(À FAIRE)
1. Condensez en quelques phrases le paragraphe de l'extrait qui commence par « Dans le jardin je fais trois pas », sans perdre ses faits principaux.
2. Recopiez mot pour mot, s'il vous plaît, le passage des enregistrements qui s'ouvre sur la ligne contenant « Given: Clear the Contraseña field with X » et se ferme sur celle contenant « coord(143,5) », ces deux lignes incluses, en omettant les images.

(EXTRAIT FOURNI)
======

30/03/2014

*Se tortiller*



Debout appuyée au chambranle les pieds croisés dans mes Salomé je regarde les filles se tortiller sur les chansons à la mode. Je ne me tortille pas, moi, je suis absolument immobile et perdue à Boulogne dans ma robe à fleurs.
Elle avait dit fête de printemps en costume, personne n'a respecté la consigne. Je suis la seule à peine déguisée en fleur parmi tous ces inconnus. Je ne me sens même pas ridicule.
J'ai envie de danser mais pas de me tortiller, j'ai envie qu'on me prenne la main qu'on me fasse tourner, j'ai envie d'un rock à six temps d'une valse à trois temps d'un tango hors du temps de discrets enlacements j'ai envie de danser j'ai envie de danser.
Dans le jardin je fais trois pas sur la pelouse et j'entends par-ci je suis courtier en assurance, par-là contrôleuse de gestion, plus loin archi, archi en pagaille même, médecin urbaniste juriste et vous ? De grâce soyez chic ne me demandez rien vous voyez bien ce que je suis je ne suis rien.
Je vois bien qu'ils me regardent tous, lui surtout. Ils s'interrogent. Je les laisse s'interroger.
Il y a celui enfin qui remplit mon verre et qui s'installe tout près. Nous rions beaucoup, et si je reste silencieuse il me dit que je lui fais penser à Tess. On ne me l'avait encore jamais fait Tess. J'ai une belle collection pourtant de comparaisons.

======

(LISTE DES ENTRÉES)
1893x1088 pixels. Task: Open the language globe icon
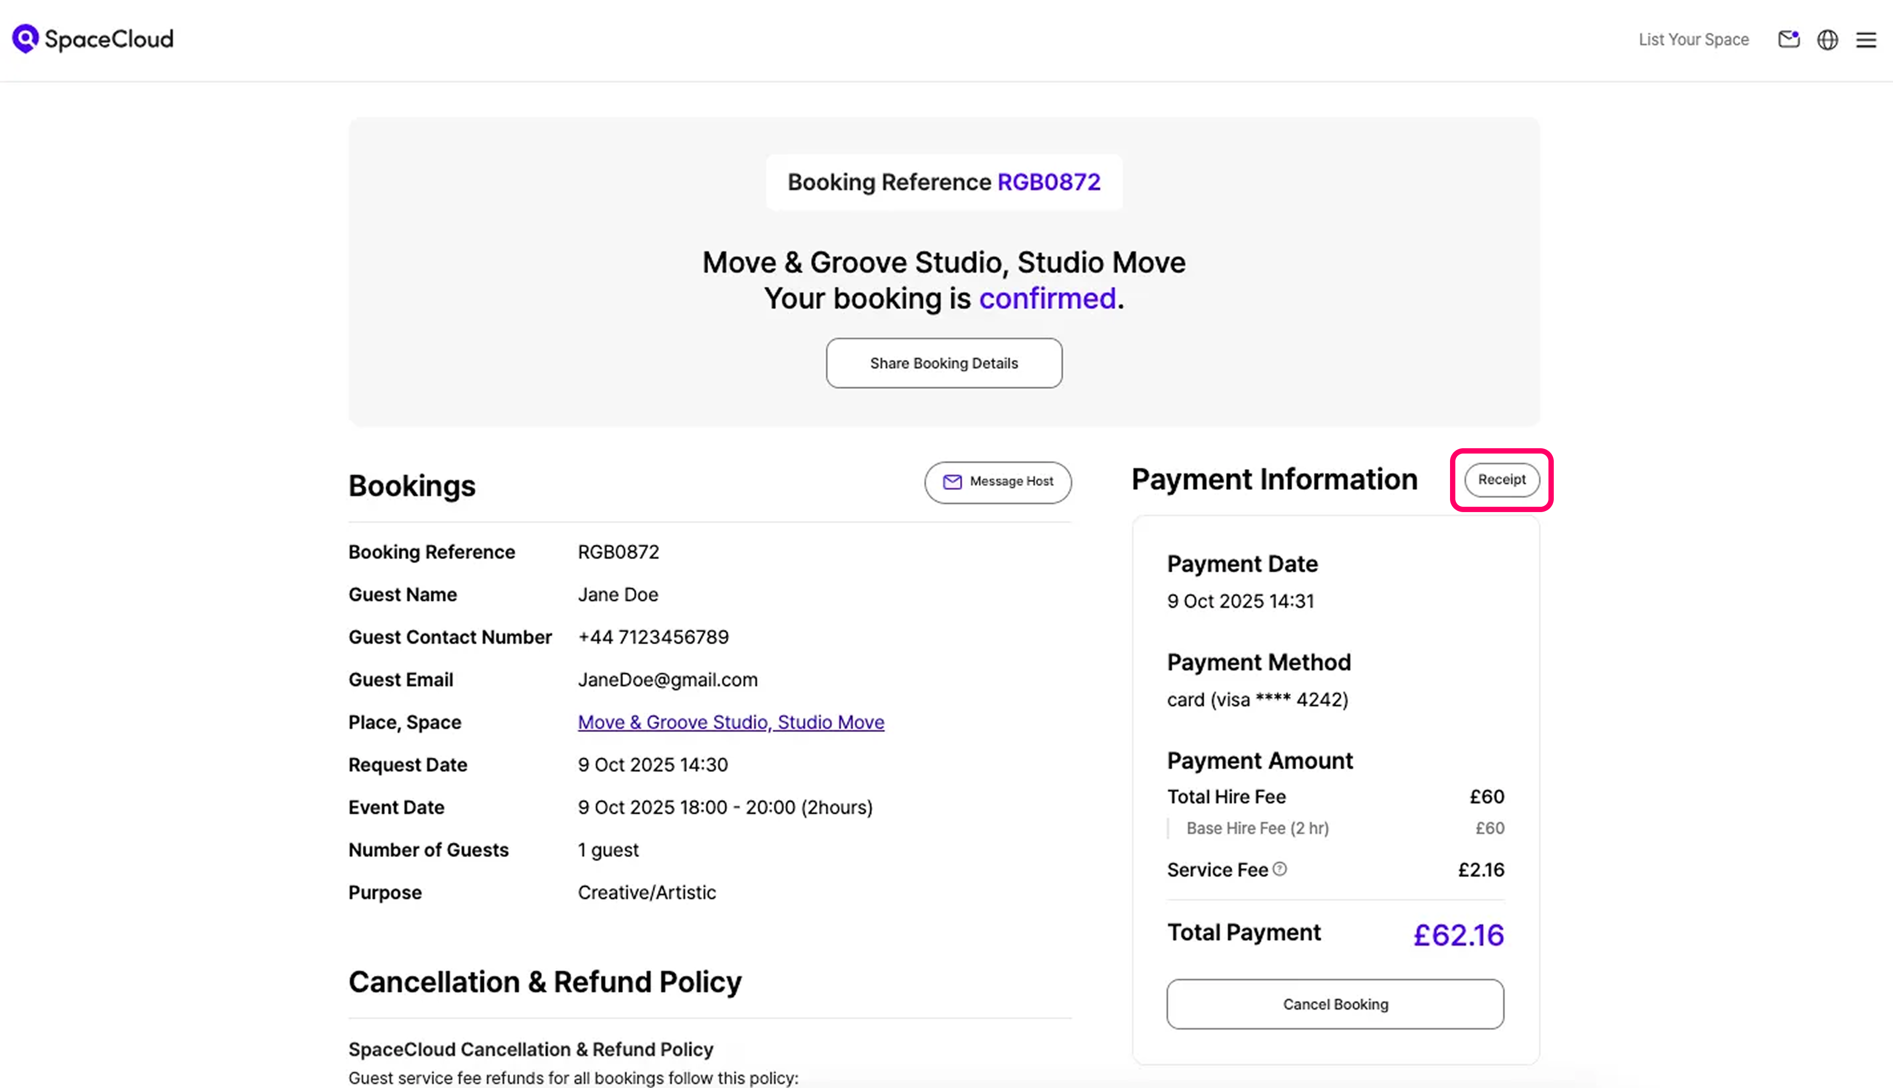tap(1827, 40)
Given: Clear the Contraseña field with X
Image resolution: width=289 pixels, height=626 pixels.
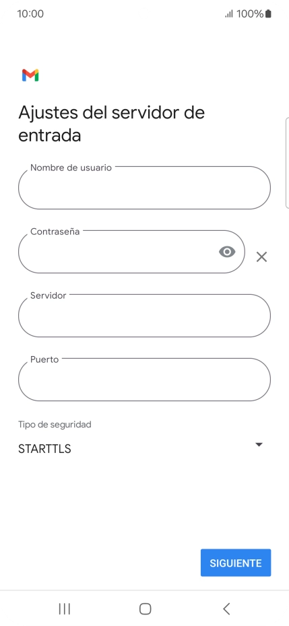Looking at the screenshot, I should click(x=261, y=256).
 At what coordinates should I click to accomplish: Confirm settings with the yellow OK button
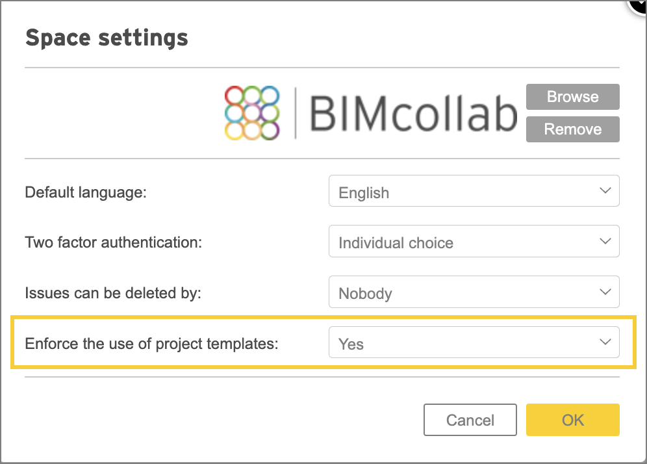pos(572,420)
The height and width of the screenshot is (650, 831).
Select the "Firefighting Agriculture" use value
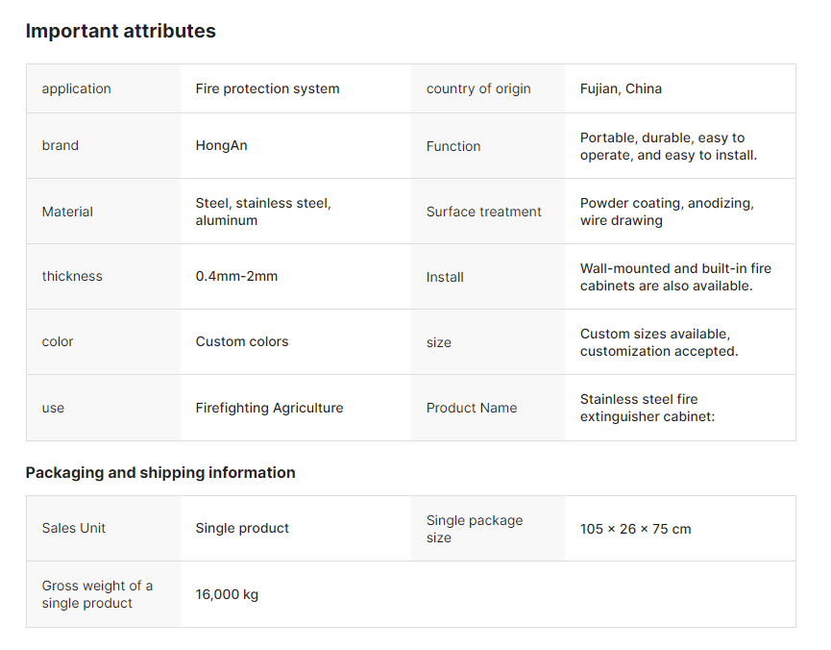[x=269, y=408]
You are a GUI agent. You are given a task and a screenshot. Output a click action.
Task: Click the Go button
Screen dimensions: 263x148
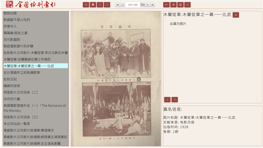coord(143,5)
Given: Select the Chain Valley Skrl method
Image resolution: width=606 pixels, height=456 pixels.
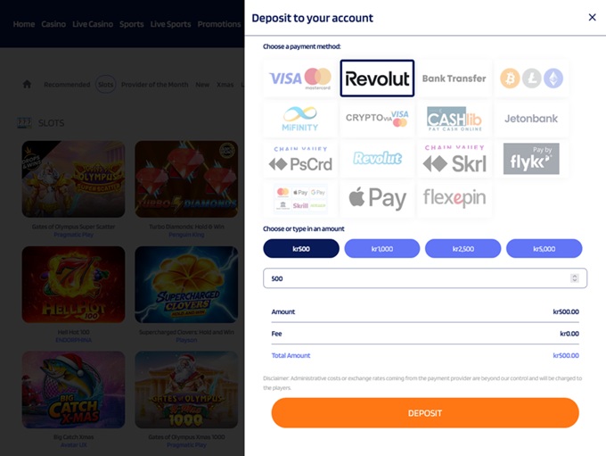Looking at the screenshot, I should tap(454, 159).
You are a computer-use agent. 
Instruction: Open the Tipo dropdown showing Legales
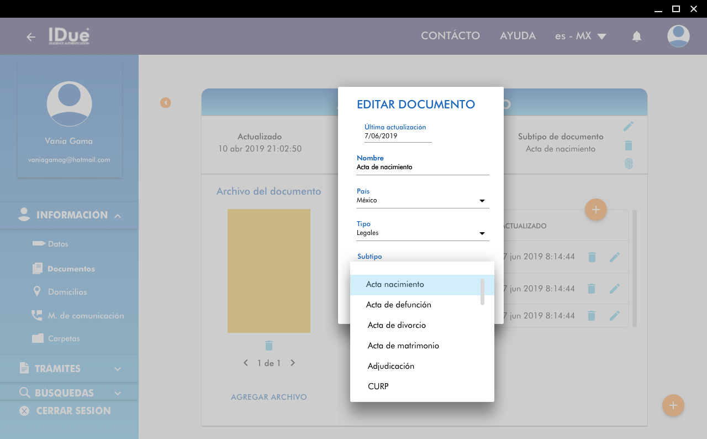coord(423,233)
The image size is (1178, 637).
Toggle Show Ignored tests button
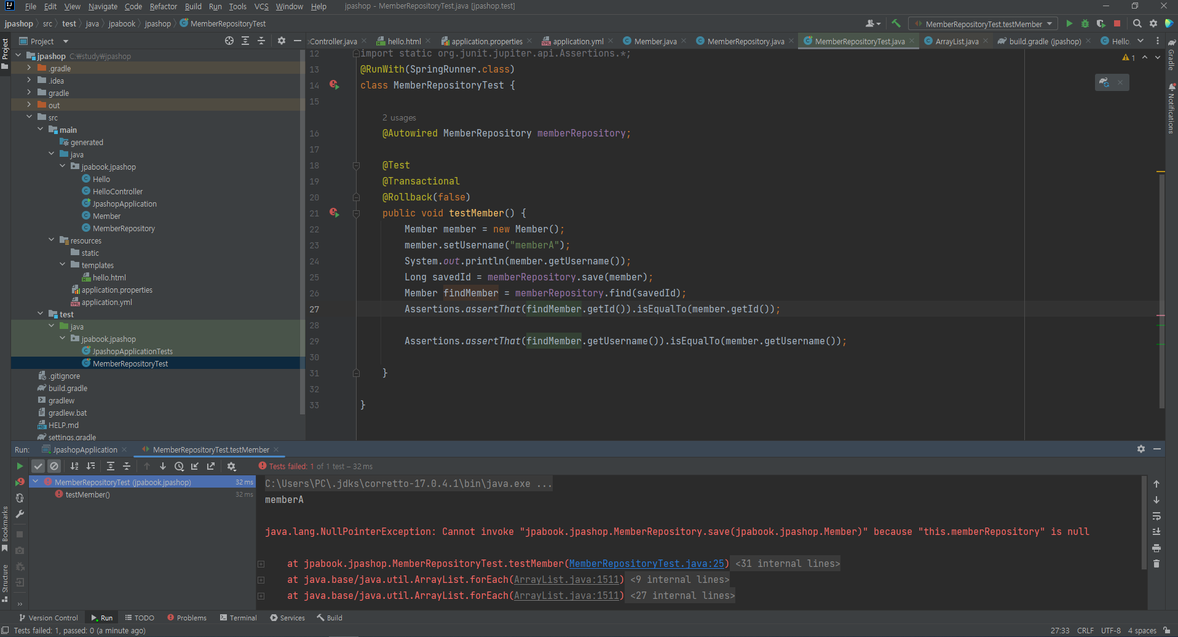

======

(RÉPONSES PAR TÂCHE)
1. Dans le jardin, je fais trois pas sur la pelouse et j'entends les invités annoncer leur métier : courtier en assurance, contrôleuse de gestion, de très nombreux architectes, médecin, urbaniste, juriste, puis on me demande le mien. Je voudrais qu'on ne me demande rien, car on voit bien que je ne suis rien.

2.
Given: Clear the Contraseña field with X
Image resolution: width=289 pixels, height=626 pixels.
Looking at the screenshot, I should click(x=261, y=256).
 At what coordinates should I click to accomplish: Confirm settings with the yellow OK button
pos(572,420)
The height and width of the screenshot is (650, 831).
Select the "Firefighting Agriculture" use value
[x=269, y=408]
You are a GUI agent. You are given a task and a screenshot. Output a click action.
Task: Click the Go button
Screen dimensions: 263x148
coord(143,5)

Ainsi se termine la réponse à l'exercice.